Fra Troeltsch e Certeau, dunque, si irradia in ogni direzione una questione che è storiografica e anche esistenziale, che tocca la storia della letteratura e delle istituzioni, i mondi dell’Oriente e dell’Occidente. Ne traccia una dettagliata mappa L’anti- Babele. Sulla mistica degli antichi e dei moderni (Il Nuovo Melangolo, pagg. 649, 38 euro), che per la cura di Isabella Adinolfi, Giancarlo Gaeta e Andreina Lavagetto, raccoglie i saggi dedicati da molti amici alla fine dell’insegnamento universitario di Paolo Bettiolo, professore a Padova e acuto lettore delle grandi tradizioni cristiane. Una mappa che, disposta su una sequenza cronologica, remunera progressivamente il lettore che si sia sobbarcato il lungo cammino che passa da Gesù agli Gnostici, da Barsanufio di Gaza a Remy de Gourmont, da Eckhart a Buber, da Clemente Alessandrino a Benjamin.
    Walter Benjamin
La dimensione “mistica” è una categoria che serve a comprendere fenomeni che non si possono ridurre a un’anacronistica tensione fra religiosità dell’istituzione e religiosità della soggettività. A partire dall’esperienza di Gesù: in questo volume — con tutta la cautela richiesta all’esegeta — Mauro Pesce legge l’esperienza del battesimo al Giordano come l’incontro con un segno del cielo, un momento del tempo storico, nel quale i diversi racconti evangelici squadernano l’intero repertorio della esperienza mistica: la voce, la visione, la certezza interiore. Fino a quelle di Simone Weil — lo mostra Isabella Adinolfi — che capisce che la “mistica” non è rapirsi dal quotidiano, ma abitare la quarta dimensione nella quale i due amanti collocati in posti sbagliati dello spazio non si sono incontrati. Perché alla fine solo la debolezza e l’attesa si possono “davvero” incontrare: e diventare come Dio che «non ama come io amo, ma come uno smeraldo è verde».

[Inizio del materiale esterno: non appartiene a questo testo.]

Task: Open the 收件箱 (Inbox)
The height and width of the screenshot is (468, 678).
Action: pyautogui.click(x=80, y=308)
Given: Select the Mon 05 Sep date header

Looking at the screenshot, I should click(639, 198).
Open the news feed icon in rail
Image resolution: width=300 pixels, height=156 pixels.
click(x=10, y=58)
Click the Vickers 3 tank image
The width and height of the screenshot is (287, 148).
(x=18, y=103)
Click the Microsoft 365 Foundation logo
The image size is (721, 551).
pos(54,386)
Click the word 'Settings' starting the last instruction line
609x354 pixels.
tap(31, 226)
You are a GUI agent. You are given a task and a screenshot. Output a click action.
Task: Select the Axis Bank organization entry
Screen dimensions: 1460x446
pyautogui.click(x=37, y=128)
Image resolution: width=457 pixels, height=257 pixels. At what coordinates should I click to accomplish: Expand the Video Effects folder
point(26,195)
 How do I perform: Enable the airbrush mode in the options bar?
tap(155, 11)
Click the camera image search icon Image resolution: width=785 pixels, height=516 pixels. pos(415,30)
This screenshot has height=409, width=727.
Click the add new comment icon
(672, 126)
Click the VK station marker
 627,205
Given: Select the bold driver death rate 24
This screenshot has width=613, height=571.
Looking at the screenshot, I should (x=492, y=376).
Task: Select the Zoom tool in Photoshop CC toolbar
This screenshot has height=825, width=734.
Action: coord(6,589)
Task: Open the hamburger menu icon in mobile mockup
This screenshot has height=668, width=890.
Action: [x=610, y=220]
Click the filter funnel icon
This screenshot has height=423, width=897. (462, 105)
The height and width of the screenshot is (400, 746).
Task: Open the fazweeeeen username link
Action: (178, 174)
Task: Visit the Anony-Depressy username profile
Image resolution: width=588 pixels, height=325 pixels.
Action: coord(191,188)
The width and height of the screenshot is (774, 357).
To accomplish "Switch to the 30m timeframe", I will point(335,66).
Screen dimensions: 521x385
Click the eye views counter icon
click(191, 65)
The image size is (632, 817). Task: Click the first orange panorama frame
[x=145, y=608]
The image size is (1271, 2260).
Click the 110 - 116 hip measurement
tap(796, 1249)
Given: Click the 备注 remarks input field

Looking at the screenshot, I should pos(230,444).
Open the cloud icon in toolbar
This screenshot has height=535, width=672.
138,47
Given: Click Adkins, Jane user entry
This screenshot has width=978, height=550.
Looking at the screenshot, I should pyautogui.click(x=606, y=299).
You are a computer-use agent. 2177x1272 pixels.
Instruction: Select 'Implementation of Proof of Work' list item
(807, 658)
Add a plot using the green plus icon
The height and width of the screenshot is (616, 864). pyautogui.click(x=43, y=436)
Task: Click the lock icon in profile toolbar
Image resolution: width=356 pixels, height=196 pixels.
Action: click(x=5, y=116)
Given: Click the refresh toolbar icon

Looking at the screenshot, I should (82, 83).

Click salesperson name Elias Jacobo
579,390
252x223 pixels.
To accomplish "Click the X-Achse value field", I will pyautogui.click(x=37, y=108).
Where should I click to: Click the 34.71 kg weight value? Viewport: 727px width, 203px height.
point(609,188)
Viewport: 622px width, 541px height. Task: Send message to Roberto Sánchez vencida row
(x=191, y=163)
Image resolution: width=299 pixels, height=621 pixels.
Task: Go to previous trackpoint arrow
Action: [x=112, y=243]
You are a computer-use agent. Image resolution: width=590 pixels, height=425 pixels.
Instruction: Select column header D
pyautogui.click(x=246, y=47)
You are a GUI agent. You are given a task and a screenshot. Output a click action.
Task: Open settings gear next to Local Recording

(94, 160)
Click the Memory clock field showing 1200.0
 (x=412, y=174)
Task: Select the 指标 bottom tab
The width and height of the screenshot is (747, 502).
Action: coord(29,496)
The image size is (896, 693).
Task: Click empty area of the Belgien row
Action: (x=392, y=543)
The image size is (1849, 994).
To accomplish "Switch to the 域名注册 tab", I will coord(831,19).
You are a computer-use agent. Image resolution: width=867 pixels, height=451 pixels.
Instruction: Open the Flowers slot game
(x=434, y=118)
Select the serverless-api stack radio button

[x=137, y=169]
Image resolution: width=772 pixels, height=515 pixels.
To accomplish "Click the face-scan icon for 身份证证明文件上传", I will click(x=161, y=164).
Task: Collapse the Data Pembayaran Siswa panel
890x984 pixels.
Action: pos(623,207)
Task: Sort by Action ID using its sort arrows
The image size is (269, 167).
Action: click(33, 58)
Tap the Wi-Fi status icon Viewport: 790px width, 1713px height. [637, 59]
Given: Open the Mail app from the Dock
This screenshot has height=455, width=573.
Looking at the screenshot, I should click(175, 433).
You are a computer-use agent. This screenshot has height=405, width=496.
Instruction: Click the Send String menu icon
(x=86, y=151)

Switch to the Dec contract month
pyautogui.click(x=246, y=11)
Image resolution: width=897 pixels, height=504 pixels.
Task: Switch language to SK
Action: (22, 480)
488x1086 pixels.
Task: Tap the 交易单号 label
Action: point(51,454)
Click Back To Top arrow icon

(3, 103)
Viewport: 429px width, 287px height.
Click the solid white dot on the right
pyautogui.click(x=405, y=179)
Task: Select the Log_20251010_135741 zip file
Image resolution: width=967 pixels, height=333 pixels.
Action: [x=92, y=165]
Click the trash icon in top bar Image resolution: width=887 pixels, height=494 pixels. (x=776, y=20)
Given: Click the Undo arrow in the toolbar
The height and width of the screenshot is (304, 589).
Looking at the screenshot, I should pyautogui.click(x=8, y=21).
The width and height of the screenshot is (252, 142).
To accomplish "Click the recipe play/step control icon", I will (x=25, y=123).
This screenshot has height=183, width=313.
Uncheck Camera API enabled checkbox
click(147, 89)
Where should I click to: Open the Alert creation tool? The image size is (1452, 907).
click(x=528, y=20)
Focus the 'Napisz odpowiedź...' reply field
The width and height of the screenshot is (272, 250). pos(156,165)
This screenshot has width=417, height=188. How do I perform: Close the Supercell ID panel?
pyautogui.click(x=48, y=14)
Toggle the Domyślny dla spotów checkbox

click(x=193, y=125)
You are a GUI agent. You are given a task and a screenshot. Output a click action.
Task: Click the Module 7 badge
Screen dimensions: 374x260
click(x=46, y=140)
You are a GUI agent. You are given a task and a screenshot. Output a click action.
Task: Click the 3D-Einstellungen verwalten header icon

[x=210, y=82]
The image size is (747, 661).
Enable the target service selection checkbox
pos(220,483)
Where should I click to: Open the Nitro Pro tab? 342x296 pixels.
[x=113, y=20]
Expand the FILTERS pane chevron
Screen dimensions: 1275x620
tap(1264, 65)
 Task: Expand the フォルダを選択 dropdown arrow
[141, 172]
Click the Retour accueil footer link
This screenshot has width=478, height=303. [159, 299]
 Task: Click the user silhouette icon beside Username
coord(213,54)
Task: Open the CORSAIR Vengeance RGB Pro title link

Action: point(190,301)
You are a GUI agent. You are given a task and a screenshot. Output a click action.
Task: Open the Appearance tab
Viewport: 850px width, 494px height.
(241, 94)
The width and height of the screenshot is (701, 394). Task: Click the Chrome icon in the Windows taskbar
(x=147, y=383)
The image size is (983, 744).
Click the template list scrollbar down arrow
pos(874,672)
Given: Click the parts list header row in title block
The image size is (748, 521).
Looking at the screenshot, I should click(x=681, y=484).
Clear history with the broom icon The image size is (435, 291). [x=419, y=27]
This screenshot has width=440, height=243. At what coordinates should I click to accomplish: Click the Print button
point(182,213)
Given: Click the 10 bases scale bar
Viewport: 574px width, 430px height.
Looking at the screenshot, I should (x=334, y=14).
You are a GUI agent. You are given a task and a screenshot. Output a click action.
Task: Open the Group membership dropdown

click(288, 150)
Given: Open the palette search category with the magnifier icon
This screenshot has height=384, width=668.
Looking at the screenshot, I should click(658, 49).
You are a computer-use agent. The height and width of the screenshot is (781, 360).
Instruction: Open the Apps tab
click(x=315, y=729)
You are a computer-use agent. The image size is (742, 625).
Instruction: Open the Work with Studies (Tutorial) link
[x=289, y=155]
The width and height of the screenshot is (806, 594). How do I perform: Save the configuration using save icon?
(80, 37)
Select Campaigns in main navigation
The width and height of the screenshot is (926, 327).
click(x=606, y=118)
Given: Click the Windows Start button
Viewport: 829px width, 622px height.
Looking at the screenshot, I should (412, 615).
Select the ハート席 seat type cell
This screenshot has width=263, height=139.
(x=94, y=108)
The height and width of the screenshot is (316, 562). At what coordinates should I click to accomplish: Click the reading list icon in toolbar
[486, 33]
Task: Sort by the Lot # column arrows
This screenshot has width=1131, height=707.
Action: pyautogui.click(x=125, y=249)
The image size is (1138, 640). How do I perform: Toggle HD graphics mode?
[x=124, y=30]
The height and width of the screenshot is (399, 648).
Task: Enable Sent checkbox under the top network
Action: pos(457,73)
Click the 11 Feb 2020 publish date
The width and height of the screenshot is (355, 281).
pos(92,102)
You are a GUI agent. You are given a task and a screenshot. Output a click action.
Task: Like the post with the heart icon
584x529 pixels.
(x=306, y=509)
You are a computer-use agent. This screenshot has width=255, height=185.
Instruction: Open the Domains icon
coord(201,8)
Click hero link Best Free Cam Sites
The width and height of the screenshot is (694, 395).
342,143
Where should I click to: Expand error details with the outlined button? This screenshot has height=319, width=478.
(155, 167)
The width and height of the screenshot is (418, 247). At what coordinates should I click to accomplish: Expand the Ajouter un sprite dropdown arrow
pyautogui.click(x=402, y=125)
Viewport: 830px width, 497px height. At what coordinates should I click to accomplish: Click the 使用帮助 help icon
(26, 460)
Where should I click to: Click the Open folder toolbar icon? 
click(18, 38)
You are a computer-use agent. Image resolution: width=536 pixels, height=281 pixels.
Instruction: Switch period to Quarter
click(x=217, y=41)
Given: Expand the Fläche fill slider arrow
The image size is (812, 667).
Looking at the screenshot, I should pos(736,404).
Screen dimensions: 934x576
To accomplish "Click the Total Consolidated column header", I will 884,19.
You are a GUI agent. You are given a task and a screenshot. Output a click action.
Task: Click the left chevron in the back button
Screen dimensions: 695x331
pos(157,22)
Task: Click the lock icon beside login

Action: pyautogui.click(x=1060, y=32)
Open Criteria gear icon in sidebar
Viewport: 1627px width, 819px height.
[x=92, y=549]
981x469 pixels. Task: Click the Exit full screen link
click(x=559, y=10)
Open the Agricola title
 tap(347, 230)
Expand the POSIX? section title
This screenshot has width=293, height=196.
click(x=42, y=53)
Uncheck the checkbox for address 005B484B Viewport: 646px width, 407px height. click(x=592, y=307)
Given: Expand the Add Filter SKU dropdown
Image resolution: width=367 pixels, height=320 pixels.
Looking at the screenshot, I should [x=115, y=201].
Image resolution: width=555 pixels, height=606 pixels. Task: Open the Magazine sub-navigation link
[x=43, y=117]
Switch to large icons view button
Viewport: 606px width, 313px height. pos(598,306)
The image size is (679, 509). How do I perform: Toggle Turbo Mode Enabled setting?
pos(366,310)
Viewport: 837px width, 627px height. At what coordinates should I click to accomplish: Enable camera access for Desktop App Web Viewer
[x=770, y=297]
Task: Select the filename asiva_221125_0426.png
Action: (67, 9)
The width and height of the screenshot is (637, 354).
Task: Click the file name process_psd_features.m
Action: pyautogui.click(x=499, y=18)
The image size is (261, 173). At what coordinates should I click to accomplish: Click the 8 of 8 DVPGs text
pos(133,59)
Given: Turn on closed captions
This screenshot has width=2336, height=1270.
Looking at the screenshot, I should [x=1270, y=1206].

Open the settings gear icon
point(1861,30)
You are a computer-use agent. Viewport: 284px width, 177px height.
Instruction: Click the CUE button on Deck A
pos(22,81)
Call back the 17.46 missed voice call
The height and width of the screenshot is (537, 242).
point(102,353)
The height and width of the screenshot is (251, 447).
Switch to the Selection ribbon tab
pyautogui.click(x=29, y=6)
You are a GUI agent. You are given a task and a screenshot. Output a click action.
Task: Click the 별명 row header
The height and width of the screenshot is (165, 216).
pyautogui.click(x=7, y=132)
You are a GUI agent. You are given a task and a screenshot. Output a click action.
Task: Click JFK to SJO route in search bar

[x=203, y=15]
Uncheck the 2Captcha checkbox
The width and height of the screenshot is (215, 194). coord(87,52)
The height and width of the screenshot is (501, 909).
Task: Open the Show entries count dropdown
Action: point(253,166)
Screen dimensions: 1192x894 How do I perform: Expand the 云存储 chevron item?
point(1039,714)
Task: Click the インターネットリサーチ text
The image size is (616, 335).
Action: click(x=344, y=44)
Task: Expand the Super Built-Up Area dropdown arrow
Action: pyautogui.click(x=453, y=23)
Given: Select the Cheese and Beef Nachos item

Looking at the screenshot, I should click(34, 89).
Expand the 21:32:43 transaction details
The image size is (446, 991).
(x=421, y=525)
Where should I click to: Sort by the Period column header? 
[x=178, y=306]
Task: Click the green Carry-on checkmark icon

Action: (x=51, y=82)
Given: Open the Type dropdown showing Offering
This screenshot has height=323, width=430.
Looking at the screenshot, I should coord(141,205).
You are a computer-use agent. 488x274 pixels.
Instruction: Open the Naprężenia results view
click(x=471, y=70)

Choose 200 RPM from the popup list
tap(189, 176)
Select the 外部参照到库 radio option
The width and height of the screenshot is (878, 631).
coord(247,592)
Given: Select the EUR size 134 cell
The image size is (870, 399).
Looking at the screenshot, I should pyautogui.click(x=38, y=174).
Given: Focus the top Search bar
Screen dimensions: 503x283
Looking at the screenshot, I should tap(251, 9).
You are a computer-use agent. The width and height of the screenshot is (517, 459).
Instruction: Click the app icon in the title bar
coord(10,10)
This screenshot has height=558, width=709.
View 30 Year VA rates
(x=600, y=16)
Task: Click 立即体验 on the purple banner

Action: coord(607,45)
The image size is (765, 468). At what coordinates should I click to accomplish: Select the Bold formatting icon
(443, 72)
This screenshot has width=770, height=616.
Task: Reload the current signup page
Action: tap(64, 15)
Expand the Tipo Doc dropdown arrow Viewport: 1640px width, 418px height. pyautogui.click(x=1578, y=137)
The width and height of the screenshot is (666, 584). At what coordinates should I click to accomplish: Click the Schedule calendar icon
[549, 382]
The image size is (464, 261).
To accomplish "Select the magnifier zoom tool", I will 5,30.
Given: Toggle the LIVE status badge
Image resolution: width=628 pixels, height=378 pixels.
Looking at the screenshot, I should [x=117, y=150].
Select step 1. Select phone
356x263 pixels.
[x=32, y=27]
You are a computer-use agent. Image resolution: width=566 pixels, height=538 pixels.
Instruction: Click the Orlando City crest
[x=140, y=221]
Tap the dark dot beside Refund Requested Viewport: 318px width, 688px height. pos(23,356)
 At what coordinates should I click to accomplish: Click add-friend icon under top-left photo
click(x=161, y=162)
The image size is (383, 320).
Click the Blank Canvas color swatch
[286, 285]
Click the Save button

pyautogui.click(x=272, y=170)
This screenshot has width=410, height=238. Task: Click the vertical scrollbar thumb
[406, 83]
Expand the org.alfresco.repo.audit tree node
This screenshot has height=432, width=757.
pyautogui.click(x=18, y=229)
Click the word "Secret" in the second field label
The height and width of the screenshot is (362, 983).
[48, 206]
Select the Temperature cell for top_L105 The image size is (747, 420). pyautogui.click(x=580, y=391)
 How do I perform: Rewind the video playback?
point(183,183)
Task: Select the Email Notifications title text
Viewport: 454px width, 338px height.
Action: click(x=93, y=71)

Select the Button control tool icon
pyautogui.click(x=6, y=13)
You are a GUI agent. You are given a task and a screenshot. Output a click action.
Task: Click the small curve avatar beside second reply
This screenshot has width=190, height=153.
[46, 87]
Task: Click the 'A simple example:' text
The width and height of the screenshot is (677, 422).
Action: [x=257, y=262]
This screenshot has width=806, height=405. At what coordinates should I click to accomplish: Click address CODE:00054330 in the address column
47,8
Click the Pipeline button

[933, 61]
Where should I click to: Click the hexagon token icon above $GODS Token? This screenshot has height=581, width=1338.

E in questo, non a caso, sono due voci dell’ebraismo, in dialogo fra loro, che tendono il filo teso fra Troeltsch e Certeau: quella di Martin Buber e di Walter Benjamin e che arriva alla ipotesi “senza dubbio eretica” della Qabala, secondo la quale non verrà un giorno in cui le lingue saranno rientrate nell’unità, ma nel quale la traduzione sarà “inconcepibile” e le parole saranno “pietre inanimate” e gli uomini e le donne saranno liberati “dal fardello e dallo splendore del crollo di Babele”, in un silenzio senza pari: che è la cosa alla quale aspira anche ciò che sta sotto la volgarità di un misticismo modaiolo e di una preventiva nostalgia dell’esotico.